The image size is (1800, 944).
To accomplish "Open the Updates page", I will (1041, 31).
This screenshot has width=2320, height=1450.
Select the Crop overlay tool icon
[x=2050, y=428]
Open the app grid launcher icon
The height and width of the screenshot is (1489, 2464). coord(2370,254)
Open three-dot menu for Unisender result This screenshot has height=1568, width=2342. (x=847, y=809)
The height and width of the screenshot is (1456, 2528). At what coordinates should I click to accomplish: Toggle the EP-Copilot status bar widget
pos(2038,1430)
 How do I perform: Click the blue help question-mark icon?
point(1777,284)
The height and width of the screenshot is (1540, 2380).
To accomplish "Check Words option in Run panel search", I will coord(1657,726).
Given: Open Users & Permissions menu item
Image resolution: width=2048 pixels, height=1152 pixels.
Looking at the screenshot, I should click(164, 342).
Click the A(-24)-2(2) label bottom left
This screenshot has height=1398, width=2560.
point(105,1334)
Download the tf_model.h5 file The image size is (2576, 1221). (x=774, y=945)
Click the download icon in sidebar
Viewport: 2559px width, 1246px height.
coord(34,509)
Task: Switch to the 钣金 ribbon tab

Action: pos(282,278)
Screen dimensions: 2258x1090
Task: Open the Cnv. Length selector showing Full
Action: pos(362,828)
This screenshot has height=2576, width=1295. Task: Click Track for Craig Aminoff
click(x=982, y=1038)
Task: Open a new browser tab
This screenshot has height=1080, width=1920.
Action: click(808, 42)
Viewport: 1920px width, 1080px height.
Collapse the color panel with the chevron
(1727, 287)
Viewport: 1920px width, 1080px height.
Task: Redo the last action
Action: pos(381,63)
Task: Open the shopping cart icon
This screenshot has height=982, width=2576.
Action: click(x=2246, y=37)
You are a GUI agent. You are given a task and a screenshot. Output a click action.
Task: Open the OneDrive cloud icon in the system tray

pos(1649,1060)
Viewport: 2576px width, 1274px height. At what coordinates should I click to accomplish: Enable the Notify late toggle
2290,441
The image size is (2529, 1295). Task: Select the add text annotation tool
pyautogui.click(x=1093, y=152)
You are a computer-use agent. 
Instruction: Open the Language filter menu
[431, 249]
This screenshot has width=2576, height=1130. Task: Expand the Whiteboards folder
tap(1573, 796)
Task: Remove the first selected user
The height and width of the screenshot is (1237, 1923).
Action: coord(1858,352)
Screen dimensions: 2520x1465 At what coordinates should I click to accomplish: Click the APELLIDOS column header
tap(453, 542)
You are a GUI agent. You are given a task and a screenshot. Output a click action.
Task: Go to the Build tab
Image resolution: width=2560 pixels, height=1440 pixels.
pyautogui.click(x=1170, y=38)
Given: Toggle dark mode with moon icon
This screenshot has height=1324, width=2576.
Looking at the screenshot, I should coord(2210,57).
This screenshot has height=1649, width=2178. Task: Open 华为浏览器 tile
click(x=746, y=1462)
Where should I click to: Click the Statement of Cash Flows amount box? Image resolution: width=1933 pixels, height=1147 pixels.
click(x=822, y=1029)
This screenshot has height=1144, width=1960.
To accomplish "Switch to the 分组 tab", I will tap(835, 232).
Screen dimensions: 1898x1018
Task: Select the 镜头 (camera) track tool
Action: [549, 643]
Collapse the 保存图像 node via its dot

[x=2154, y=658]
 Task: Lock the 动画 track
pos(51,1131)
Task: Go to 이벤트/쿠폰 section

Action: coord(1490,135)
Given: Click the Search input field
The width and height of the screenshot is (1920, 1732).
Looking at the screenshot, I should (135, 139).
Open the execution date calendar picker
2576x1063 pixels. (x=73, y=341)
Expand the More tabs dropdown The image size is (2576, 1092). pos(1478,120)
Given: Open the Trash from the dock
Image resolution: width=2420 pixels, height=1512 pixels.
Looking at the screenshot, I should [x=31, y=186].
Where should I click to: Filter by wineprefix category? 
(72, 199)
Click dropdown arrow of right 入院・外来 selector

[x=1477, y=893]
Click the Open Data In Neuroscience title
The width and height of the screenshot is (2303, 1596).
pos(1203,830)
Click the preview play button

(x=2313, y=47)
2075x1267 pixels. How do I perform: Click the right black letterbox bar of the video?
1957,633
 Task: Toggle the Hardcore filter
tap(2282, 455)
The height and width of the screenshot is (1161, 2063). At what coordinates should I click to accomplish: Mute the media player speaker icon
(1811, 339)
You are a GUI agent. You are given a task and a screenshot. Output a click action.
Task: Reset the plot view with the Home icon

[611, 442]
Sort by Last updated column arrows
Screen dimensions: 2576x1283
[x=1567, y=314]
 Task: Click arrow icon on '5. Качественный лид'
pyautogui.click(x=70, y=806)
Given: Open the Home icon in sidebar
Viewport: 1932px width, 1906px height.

● ● ● ●

— Work order —
From the records above, extract every entry verbatim.

— Exercise solution —
The image size is (1800, 944).
To accomplish "Open the Updates page", I will (1041, 31).
This screenshot has width=2320, height=1450.
Select the Crop overlay tool icon
[x=2050, y=428]
Open the app grid launcher icon
The height and width of the screenshot is (1489, 2464). coord(2370,254)
Open three-dot menu for Unisender result This screenshot has height=1568, width=2342. (x=847, y=809)
The height and width of the screenshot is (1456, 2528). At what coordinates should I click to accomplish: Toggle the EP-Copilot status bar widget
pos(2038,1430)
 How do I perform: Click the blue help question-mark icon?
point(1777,284)
The height and width of the screenshot is (1540, 2380).
To accomplish "Check Words option in Run panel search", I will coord(1657,726).
Given: Open Users & Permissions menu item
Image resolution: width=2048 pixels, height=1152 pixels.
Looking at the screenshot, I should click(164, 342).
Click the A(-24)-2(2) label bottom left
This screenshot has height=1398, width=2560.
point(105,1334)
Download the tf_model.h5 file The image size is (2576, 1221). (x=774, y=945)
Click the download icon in sidebar
Viewport: 2559px width, 1246px height.
coord(34,509)
Task: Switch to the 钣金 ribbon tab

Action: pos(282,278)
Screen dimensions: 2258x1090
Task: Open the Cnv. Length selector showing Full
Action: pos(362,828)
This screenshot has height=2576, width=1295. Task: Click Track for Craig Aminoff
click(x=982, y=1038)
Task: Open a new browser tab
This screenshot has height=1080, width=1920.
Action: click(808, 42)
Viewport: 1920px width, 1080px height.
Collapse the color panel with the chevron
(1727, 287)
Viewport: 1920px width, 1080px height.
Task: Redo the last action
Action: pos(381,63)
Task: Open the shopping cart icon
This screenshot has height=982, width=2576.
Action: click(x=2246, y=37)
You are a GUI agent. You are given a task and a screenshot. Output a click action.
Task: Open the OneDrive cloud icon in the system tray

pos(1649,1060)
Viewport: 2576px width, 1274px height. At what coordinates should I click to accomplish: Enable the Notify late toggle
2290,441
The image size is (2529, 1295). Task: Select the add text annotation tool
pyautogui.click(x=1093, y=152)
You are a computer-use agent. 
Instruction: Open the Language filter menu
[431, 249]
This screenshot has width=2576, height=1130. Task: Expand the Whiteboards folder
tap(1573, 796)
Task: Remove the first selected user
The height and width of the screenshot is (1237, 1923).
Action: coord(1858,352)
Screen dimensions: 2520x1465 At what coordinates should I click to accomplish: Click the APELLIDOS column header
tap(453, 542)
You are a GUI agent. You are given a task and a screenshot. Output a click action.
Task: Go to the Build tab
Image resolution: width=2560 pixels, height=1440 pixels.
pyautogui.click(x=1170, y=38)
Given: Toggle dark mode with moon icon
This screenshot has height=1324, width=2576.
Looking at the screenshot, I should coord(2210,57).
This screenshot has height=1649, width=2178. Task: Open 华为浏览器 tile
click(x=746, y=1462)
Where should I click to: Click the Statement of Cash Flows amount box? Image resolution: width=1933 pixels, height=1147 pixels.
click(x=822, y=1029)
This screenshot has height=1144, width=1960.
To accomplish "Switch to the 分组 tab", I will tap(835, 232).
Screen dimensions: 1898x1018
Task: Select the 镜头 (camera) track tool
Action: [549, 643]
Collapse the 保存图像 node via its dot

[x=2154, y=658]
 Task: Lock the 动画 track
pos(51,1131)
Task: Go to 이벤트/쿠폰 section

Action: coord(1490,135)
Given: Click the Search input field
The width and height of the screenshot is (1920, 1732).
Looking at the screenshot, I should (135, 139).
Open the execution date calendar picker
2576x1063 pixels. (x=73, y=341)
Expand the More tabs dropdown The image size is (2576, 1092). pos(1478,120)
Given: Open the Trash from the dock
Image resolution: width=2420 pixels, height=1512 pixels.
Looking at the screenshot, I should [x=31, y=186].
Where should I click to: Filter by wineprefix category? 
(72, 199)
Click dropdown arrow of right 入院・外来 selector

[x=1477, y=893]
Click the Open Data In Neuroscience title
The width and height of the screenshot is (2303, 1596).
pos(1203,830)
Click the preview play button

(x=2313, y=47)
2075x1267 pixels. How do I perform: Click the right black letterbox bar of the video?
1957,633
 Task: Toggle the Hardcore filter
tap(2282, 455)
The height and width of the screenshot is (1161, 2063). At what coordinates should I click to accomplish: Mute the media player speaker icon
(1811, 339)
You are a GUI agent. You are given a task and a screenshot. Output a click action.
Task: Reset the plot view with the Home icon

[611, 442]
Sort by Last updated column arrows
Screen dimensions: 2576x1283
[x=1567, y=314]
 Task: Click arrow icon on '5. Качественный лид'
pyautogui.click(x=70, y=806)
Given: Open the Home icon in sidebar
Viewport: 1932px width, 1906px height.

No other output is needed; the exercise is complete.